Los prolegómenos de una crisis inédita: paralización del aparato burocrático Domingo, 6 Octubre 2013 por El Informador

Hay que comentar que estamos contemplando el surgimiento de una crisis de carácter realmente inédito o poco común, como lo es la paralización del apartado gubernamental o burocrático nada menos que de Estados Unidos, debido a las discrepancias entre el gobierno de Obama, -de filiación demócrata- y el grupo de representantes legisladores de ultra derecha, o sea, algunos de ellos afiliados al grupo llamado Tea Party, que representa el ala política retrógrada por excelencia.
 
Pero la negativa de marras, es crear un ambiente hostil, porque se trata de desvirtuar la puesta en marcha de un programa de salud que serviría a las clases sociales mayoritarias de ese país que no pueden acceder, por falta de recursos, a los servicios médicos que ofrece la iniciativa privada (Obama Care), y de esa manera, con esa presión que ya está causando daños no sólo a la economía del propio Estados Unidos, sino a todo el mundo, en especial a México, que como se dice, cuando el coloso del norte estornuda, a nuestro país le da pulmonía…
 
¿Qué significa esa situación? Pues nada más que el gobierno de Estados Unidos, no puede ejercer el gasto público porque el presupuesto federal no ha sido aprobado, y que según los observadores consideran que sería hasta mediados del mes de octubre cuando el grupo opositor después de arduas discusiones que se esperan tengan a bien aprobarlo, pero con la condición de la anulación a la reforma en salud de Obama.
 
Esto quiere decir, en palabras sencillas, que el gobierno federal no tiene fondos para cubrir los sueldos del personal federal, por lo que estos se quedaron en casa sin pago de sueldo, ya que buena parte de las oficinas gubernamentales fueron cerradas.
 
Por otra parte, los analistas financieros temen una salida en grandes proporciones de capitales de países emergentes por dicha crisis fiscal estadounidense.
 
No es ésta la primera vez que sucede este fenómeno; se dice que es la segunda ocasión en algo más de una década. Pero por lo pronto, decíamos más de 800 mil empleados federales de servicios no prioritarios se quedaron en casa, mientras los que están en sectores fundamentales seguirán laborando sin recibir su paga acostumbrada.
 
Se trata de un secuestro del Partido Republicano por un grupo de ultra conservadores, muchos de ellos, decíamos militantes del Tea Party.

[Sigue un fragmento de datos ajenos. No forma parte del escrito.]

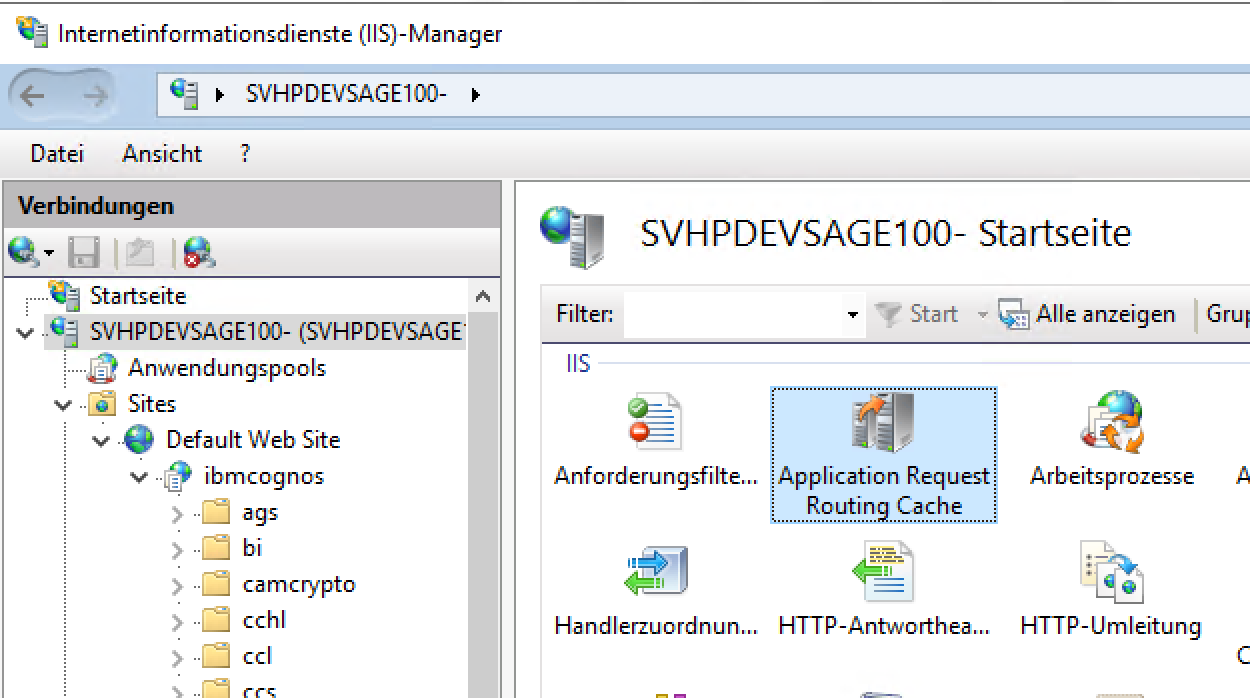This screenshot has width=1250, height=698.
Task: Click the save icon in Verbindungen toolbar
Action: tap(83, 252)
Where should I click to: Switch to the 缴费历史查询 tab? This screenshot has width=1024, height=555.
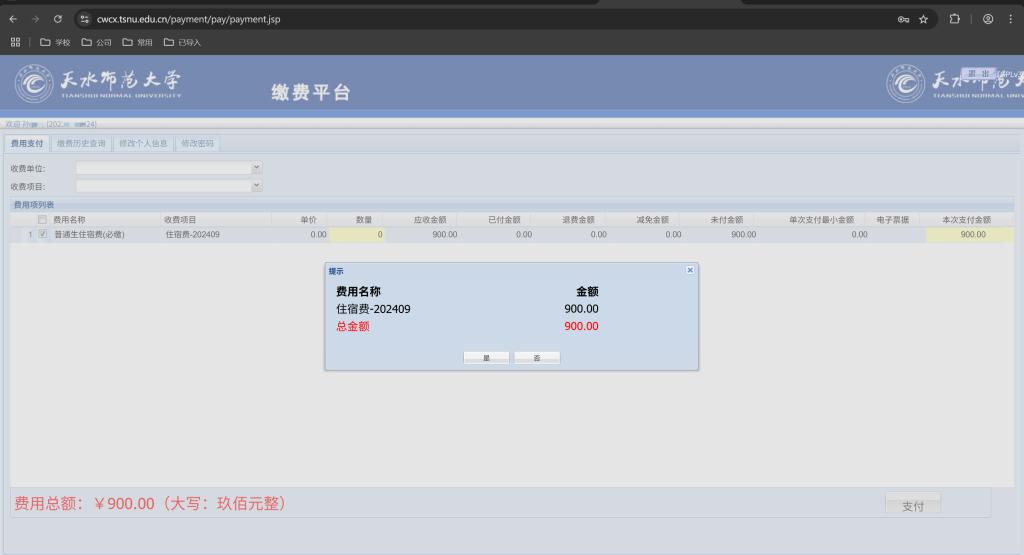pyautogui.click(x=81, y=143)
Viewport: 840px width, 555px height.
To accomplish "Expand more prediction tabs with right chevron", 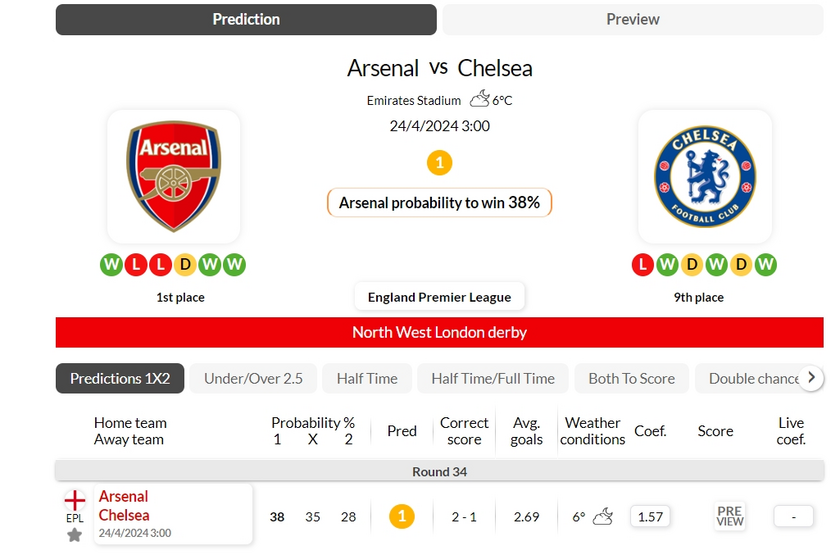I will pyautogui.click(x=811, y=378).
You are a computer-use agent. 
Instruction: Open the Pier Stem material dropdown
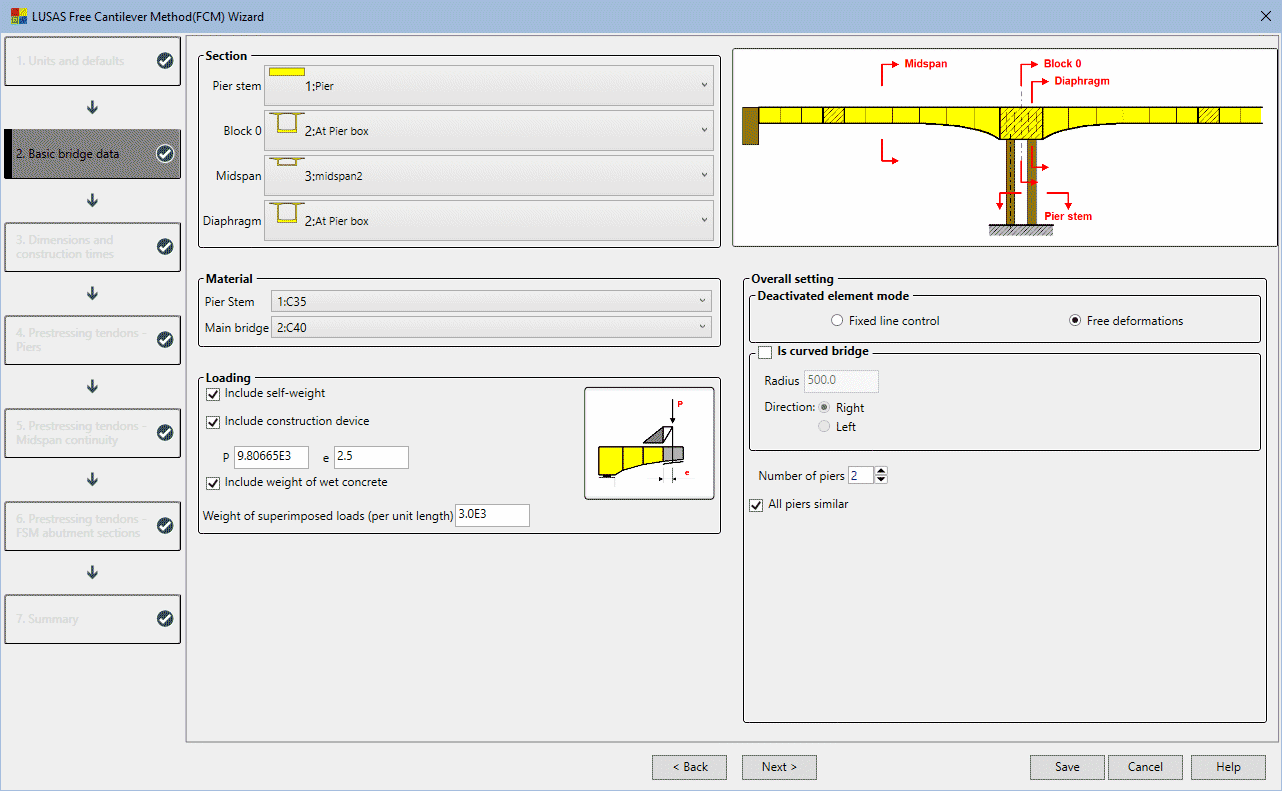coord(490,301)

Desde luego, los costos políticos serían muy altos para el partido opositor, así como los costos económicos, pues se cohíbe la demanda de bienes y servicios y la economía se desacelera.
 
Como se ve la situación de la economía de los vecinos del norte seguirá estando en una situación no delicada, sino grave. La magnitud de los efectos negativos que provoque ésta situación a todas luces irregular, depende de la duración del cierre de operaciones. Esto sería terrible para la economía estadounidense y por supuesto para México. Todo esto, decíamos, es de corte neoliberal, ya que en el fondo se propaga la consigna de, “bajos impuestos, menos gobierno y más libertad”.